══ PAGE TEXT ══
Thread: libpq pipelineing

libpq pipelineing

From
Samuel Williams
Date:
Hello,

Using the asynchronous interface of libpq, is it possible to pipeline
multiple queries?

i.e.

PQsendQuery(query1)
PQsendQuery(query2)

followed by

query1_results = PQgetResult(...)
query2_results = PQgetResult(...)

I tried it but got "another command is already in progress" error.

So, maybe it's not supported, or maybe I'm doing something wrong.

Thanks
Samuel



Re: libpq pipelineing

From
"David G. Johnston"
Date:
On Friday, June 26, 2020, Samuel Williams <space.ship.traveller@gmail.com> wrote:
Hello,

Using the asynchronous interface of libpq, is it possible to pipeline
multiple queries?

i.e.

PQsendQuery(query1)
PQsendQuery(query2)

followed by

query1_results = PQgetResult(...)
query2_results = PQgetResult(...)

I tried it but got "another command is already in progress" error.

The documentation seems to leave zero ambiguity:

 After successfully calling PQsendQuery, call PQgetResult one or more times to obtain the results. PQsendQuery cannot be called again (on the same connection) until PQgetResult has returned a null pointer, indicating that the command is done.

David J.

Re: libpq pipelineing

From
Samuel Williams
Date:
Thanks David,

You are correct.

I was giving an example of what I was hoping to achieve, not what I
expected to work with the current interface.

I found some discussion in the past relating to batch processing which
appears to support some kind of pipelining:

https://2ndquadrant.github.io/postgres/libpq-batch-mode.html

However it seems to be abandoned.

Kind regards,
Samuel

On Sat, 27 Jun 2020 at 16:15, David G. Johnston
<david.g.johnston@gmail.com> wrote:
>
> On Friday, June 26, 2020, Samuel Williams <space.ship.traveller@gmail.com> wrote:
>>
>> Hello,
>>
>> Using the asynchronous interface of libpq, is it possible to pipeline
>> multiple queries?
>>
>> i.e.
>>
>> PQsendQuery(query1)
>> PQsendQuery(query2)
>>
>> followed by
>>
>> query1_results = PQgetResult(...)
>> query2_results = PQgetResult(...)
>>
>> I tried it but got "another command is already in progress" error.
>
>
> The documentation seems to leave zero ambiguity:
>
>  After successfully calling PQsendQuery, call PQgetResult one or more times to obtain the results. PQsendQuery cannot
becalled again (on the same connection) until PQgetResult has returned a null pointer, indicating that the command is
done.
═══
══ DATA BLOCK ══
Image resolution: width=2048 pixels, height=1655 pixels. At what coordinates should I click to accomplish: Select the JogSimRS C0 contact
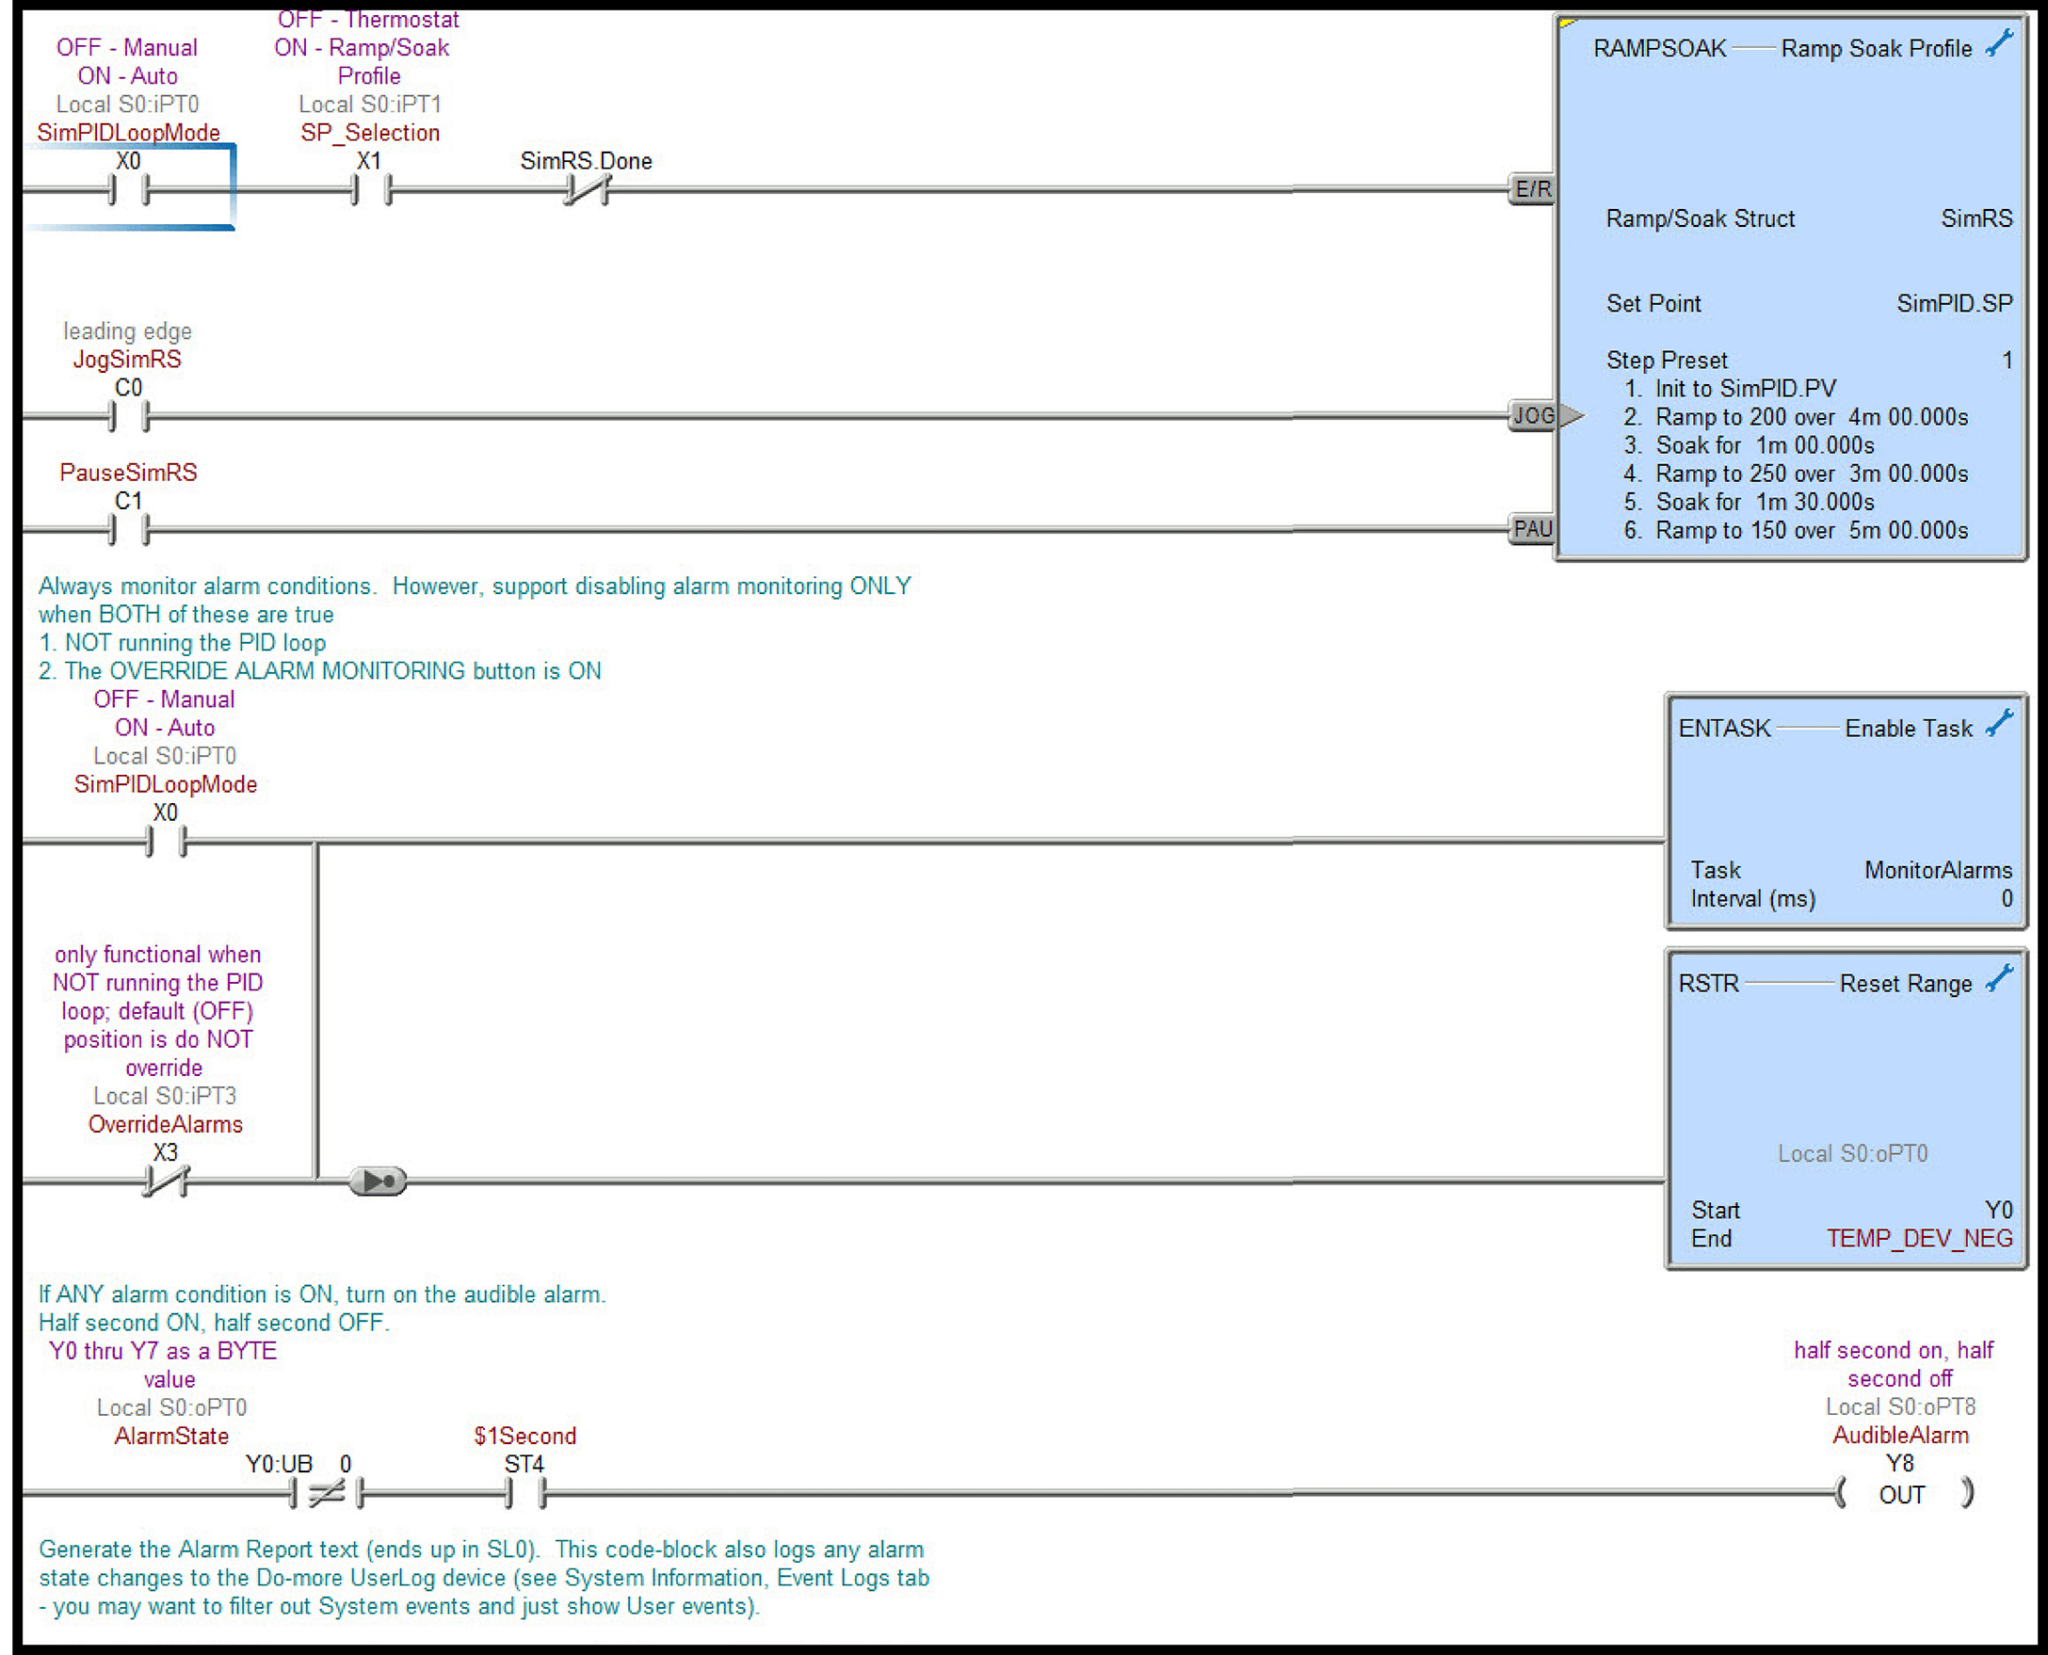[x=131, y=415]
═══
## EXERCISES
**1)** In the libpq pipelining thread, rewrite the quoted documentation paragraph beginning "After successfully calling PQsendQuery" as a bulleted list, keeping its main facts.
**2)** Answer these questions from the libpq pipelining thread, one per line:
(a) What error did Samuel get when he tried sending two queries before reading results?
(b) According to the documentation David quotes, what must PQgetResult return before PQsendQuery can be called again on the same connection?
(c) What does Samuel say about the batch processing work he found?

## RESPONSE LIST
**1)**
- After a successful PQsendQuery call, call PQgetResult one or more times to get the results.
- PQsendQuery cannot be called again on the same connection until PQgetResult returns a null pointer.
- That null pointer indicates the command is done.

**2)**
(a) "another command is already in progress"
(b) A null pointer
(c) It seems to be abandoned.